EXERCISE AIM → Line for line, return the data exactly, omitting all pictures.

Stored data entries:
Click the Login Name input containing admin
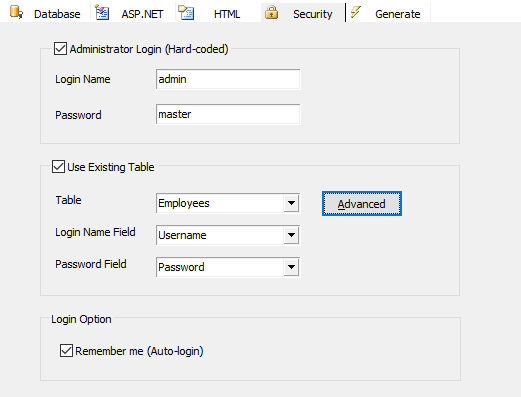Screen dimensions: 521x397 228,79
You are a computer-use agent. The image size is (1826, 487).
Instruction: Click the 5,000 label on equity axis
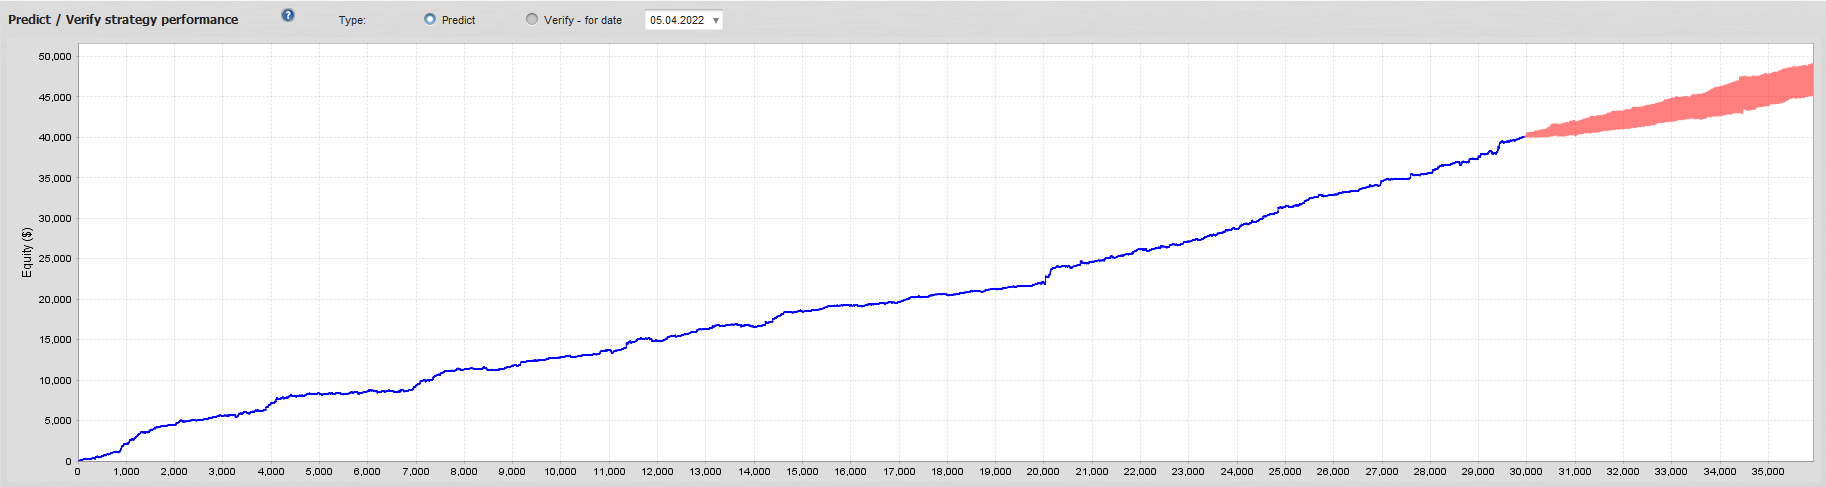58,421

ANSWER FOR THE TASK →
Click the Login Name input containing admin
Screen dimensions: 521x397 228,79
You are a computer-use agent. The image size is (1826, 487).
Instruction: Click the 5,000 label on equity axis
58,421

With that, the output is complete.